ShackWatch: Music Has the Right to Children
By Brendan I. Koerner
The biz-school adage I'm about to drop isn't quite a classic on the order of "Buy low, sell high." But it's a good'un nonetheless, and I hope you budding entrepreneurs out there will take note: When you can no longer compete on price, it's time to rebrand yourself for the hoity-toity. Take shrimp caught in the U.S.—it's getting massively undercut by cheap imports from Vietnam, so our pals out on those Gulf Coast trawlers (or, rather, their PR folks) are rebranding those tasty little crustaceans as Wild American Shrimp. Now, I'm a cheap bastard, so I'll stick with the imported dreck that Popeye's ladles out. But I can definitely see the appeal of this strategy.

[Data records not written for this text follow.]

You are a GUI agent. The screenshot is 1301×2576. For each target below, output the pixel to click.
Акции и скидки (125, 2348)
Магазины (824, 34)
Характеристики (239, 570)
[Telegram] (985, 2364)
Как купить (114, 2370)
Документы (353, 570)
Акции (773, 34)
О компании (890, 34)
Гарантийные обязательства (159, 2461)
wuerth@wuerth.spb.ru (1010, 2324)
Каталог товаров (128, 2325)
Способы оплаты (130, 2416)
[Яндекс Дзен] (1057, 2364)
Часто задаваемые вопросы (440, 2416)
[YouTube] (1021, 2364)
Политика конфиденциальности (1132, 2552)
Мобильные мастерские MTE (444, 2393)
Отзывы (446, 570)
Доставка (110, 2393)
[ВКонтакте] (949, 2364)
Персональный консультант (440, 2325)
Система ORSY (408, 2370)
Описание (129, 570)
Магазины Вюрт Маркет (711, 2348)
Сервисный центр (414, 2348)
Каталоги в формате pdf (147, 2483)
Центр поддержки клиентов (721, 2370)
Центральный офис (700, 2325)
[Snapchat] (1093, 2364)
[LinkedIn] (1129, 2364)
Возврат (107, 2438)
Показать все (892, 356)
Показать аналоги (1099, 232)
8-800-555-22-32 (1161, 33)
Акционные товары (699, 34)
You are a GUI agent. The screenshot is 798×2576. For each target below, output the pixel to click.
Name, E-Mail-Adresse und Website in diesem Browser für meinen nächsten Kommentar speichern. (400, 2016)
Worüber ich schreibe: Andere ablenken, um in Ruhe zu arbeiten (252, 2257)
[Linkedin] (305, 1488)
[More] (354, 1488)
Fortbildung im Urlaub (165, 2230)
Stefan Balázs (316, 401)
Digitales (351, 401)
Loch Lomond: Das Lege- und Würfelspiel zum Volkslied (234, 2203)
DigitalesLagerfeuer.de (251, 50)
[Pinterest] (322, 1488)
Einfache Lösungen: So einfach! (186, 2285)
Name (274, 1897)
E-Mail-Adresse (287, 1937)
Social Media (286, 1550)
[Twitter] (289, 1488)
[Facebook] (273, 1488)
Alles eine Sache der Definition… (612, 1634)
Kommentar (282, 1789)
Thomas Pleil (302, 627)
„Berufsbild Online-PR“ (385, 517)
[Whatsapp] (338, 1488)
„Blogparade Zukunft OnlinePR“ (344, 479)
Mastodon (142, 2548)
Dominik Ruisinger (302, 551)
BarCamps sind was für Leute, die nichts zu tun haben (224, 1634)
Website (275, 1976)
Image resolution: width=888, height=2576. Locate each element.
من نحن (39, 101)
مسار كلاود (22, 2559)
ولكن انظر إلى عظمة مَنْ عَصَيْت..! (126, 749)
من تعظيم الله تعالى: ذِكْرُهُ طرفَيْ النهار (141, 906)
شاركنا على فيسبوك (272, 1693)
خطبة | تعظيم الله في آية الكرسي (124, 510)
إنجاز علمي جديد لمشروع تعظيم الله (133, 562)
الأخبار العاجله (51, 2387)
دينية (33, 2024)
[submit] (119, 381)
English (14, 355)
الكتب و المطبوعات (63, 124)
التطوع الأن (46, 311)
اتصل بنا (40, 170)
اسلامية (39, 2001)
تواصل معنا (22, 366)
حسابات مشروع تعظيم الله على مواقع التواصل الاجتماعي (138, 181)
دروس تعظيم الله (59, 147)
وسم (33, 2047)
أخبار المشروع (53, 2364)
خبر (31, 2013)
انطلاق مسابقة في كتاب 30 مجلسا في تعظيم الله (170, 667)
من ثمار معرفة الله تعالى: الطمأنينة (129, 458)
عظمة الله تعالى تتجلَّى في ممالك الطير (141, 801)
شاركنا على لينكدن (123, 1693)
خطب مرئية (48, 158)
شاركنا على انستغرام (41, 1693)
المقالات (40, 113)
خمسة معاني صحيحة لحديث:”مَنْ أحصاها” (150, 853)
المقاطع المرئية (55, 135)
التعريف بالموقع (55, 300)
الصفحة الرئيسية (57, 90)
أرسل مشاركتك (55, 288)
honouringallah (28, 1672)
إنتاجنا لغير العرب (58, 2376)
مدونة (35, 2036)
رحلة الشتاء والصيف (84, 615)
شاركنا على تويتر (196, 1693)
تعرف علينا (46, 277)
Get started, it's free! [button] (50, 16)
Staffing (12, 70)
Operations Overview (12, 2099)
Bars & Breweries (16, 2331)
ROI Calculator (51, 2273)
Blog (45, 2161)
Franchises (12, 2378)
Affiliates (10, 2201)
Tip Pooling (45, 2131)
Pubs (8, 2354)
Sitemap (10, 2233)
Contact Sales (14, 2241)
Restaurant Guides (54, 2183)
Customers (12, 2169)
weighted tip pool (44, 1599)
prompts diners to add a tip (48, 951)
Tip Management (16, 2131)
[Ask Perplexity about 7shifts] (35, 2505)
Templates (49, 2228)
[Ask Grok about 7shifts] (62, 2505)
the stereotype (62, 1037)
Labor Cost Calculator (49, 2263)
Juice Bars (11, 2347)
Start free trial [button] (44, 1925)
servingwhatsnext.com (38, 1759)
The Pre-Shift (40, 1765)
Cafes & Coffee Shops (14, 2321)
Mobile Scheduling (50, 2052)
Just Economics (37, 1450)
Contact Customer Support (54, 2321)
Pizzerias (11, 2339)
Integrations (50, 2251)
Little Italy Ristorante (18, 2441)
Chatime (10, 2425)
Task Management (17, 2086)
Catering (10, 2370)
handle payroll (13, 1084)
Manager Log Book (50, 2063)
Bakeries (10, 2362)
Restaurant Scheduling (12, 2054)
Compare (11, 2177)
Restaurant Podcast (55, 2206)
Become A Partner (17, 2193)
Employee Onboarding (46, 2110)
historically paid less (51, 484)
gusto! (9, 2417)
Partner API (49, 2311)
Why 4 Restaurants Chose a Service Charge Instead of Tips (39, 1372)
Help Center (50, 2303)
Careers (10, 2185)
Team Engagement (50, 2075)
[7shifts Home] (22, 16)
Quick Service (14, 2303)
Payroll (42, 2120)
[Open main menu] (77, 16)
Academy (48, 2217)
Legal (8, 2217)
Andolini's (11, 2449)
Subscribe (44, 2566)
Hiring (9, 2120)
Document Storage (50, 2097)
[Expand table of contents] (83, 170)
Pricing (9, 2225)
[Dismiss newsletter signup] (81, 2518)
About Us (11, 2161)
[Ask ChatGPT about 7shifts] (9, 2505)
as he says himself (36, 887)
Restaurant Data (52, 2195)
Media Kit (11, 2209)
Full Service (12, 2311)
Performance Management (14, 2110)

So, too, can Radio Shack, once home to an array of low-priced keyboards perfect for the little Michael McDonalds in your household. But no longer—the cheapest Shack synth now costs over $50, and most are like the LK-1261 pictured at right—relatively high-tech beasts complete with LCDs, light-up keys, and USB ports. Why did America's favorite peddler of rectifier diodes forsake those of us who simply want a sub-$30 unit that rocks a little bossa nova beat? Because the mighty Shack knows it's no match for the music industry's answer to Vietnamese shrimp farms—Chinese factories that have produced a glut of toy-grade keyboards. The whole (somewhat) sordid story after the jump. PLUS: Transferring our Rowdy Roddy Piper obsession to Markie Post!
I actually first noted this phenomenon late last year, while shopping at my beloved Gem Gem Gem value store up on 125th Street. The Gem Gem Gem, as readers of this space know all too well, is a clearinghouse for the basest in electronic gear—if you've ever craved a craptacular Uniden cordless phone with the coveted RocketDial feature, this is your place. They also sell electronic toys made by a Hong Kong-based company called Polyfect, among them a darn fine keyboard that offers enough rhythms and sounds to satisfy anyone in the 3-to-9 age range. The price? A humble $19.99, which makes it an acceptable risk for mommies and daddies blessed with rambunctious young'uns, not to mention the creative forces behind innumerable ironic indie bands. (During my lamentable indie-rock phase—which I blame entirely on an ex-girlfriend—I once saw Mary Timony play a miniature Fisher-Price synth at the Black Cat.)